We have also demonstrated that change scores integrating baseline effects and directionality of change can be applied in regression trees to identify predictors of improvement in VMS severity at 6 weeks among patients with breast cancer. Intervention category was predictive of change in VMS, with CAM therapies were associated with the largest numerical difference in VMS severity. The tree findings need to be interpreted with caution, however, as interventions within each intervention category were heterogeneous, reports of the effectiveness of these interventions are mixed [12, 37], the sample size is small, and the placebo effect can induce up to a 50% change in VMS scores in the breast cancer population [38].

Application of results

As an application of our change score, we can consider two patients with baseline scores of “6” (Patient “A”), and “4” (“Patient B”). To reflect improvements typically reported in VMS intervention studies [39], both patients experience a 50% improvement in raw HFRS scores. Utilizing the curve from Fig. 2a and Eq. 1, a 50% (three-point) reduction in scores for patient “A” would be multiplied by a weight of “1”, resulting in an identical weighted change score of 3 points. For patient “B”, however, a 50% (two-point) reduction in raw HFRS scores would be multiplied by 0.6, resulting in a weighted change score of 1.2. Similarly, to experience a 50% improvement in HFRS scores accounting for baseline severity, Patient “B” would require a 3.3-point reduction in the raw HFRS score (2/0.6). Patient “B” has a lower baseline score, and thus requires a larger change in raw scores compared to Patient “A” to observe a comparable improvement. This example further highlights the limitations of fixed MCID thresholds when evaluating the importance of symptom change in the VMS population. Our results moreover suggest that individuals with moderate-high baseline severity scores should be selected for inclusion in future clinical studies, as these individuals are most likely to perceive change in VMS as meaningful and are thus expected to derive clinical benefit from VMS interventions.

Limitations

For the weighted change analysis, nearly one-third of individuals declined an intervention, and as such, the sample size for the analysis was small. We created a limited number of trees for this study, and the small sample size increases the risk of overfitting of the dataset with under-estimation of the mean-squared error, although the nested cross-validation alleviates some of that concern. Moreover, certain factors such as race/ethnicity potentially influencing baseline severity were not available in the dataset; however, this would be adjusted for as part of the baseline score. The timing of initiation of chemotherapy and radiation therapy relative to endocrine therapy could potentially mitigate change in VMS, however, were not available for analysis.

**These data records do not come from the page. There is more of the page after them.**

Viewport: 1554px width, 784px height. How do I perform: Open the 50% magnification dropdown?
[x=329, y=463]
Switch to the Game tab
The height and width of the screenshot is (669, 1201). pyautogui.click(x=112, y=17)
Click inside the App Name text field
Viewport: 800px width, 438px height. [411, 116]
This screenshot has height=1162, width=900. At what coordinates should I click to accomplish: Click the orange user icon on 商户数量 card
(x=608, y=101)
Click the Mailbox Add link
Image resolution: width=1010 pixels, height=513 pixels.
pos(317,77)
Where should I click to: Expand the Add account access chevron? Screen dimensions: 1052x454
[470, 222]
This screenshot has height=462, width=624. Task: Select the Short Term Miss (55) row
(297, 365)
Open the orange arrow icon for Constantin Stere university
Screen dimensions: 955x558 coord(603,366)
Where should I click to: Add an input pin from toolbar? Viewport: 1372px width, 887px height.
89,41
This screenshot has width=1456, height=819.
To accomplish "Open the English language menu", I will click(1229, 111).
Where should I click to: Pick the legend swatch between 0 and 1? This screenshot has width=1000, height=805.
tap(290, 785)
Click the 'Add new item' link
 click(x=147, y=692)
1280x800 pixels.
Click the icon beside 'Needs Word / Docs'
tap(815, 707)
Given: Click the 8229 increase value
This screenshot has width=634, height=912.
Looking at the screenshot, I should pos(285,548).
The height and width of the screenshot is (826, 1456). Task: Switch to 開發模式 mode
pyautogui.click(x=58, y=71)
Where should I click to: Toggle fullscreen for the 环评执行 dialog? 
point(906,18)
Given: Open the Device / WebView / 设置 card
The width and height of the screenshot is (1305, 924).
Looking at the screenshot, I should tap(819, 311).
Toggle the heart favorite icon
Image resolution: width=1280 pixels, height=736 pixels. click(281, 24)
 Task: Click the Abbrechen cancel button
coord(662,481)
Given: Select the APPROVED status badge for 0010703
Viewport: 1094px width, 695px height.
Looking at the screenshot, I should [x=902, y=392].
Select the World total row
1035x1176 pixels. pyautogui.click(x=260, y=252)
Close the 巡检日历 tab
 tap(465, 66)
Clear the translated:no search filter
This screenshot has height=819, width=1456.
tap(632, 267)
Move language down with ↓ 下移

Given the absence of an external population, we utilized the same dataset to perform the weighted change analysis, as well as the CART analysis, which can introduce biases in model performance. We moreover have not tested the predictive capabilities of our CART model in an external population of breast cancer patients experiencing VMS.

Conclusion

We have outlined a novel technique to determine a weighted change score for VMS in breast cancer patients accounting for baseline severity. This approach has potential applicability across a broad range of patient-reported outcome measures and cancer disease sites.

Reporting checklists

The TRIPOD checklist [40] is included with the supplementary materials (Supplementary Information 8). The consolidated JMIR AI checklist [41] is also completed (Supplementary Information 9) as the TRIPOD did not specifically cover AI modeling studies at time of submission.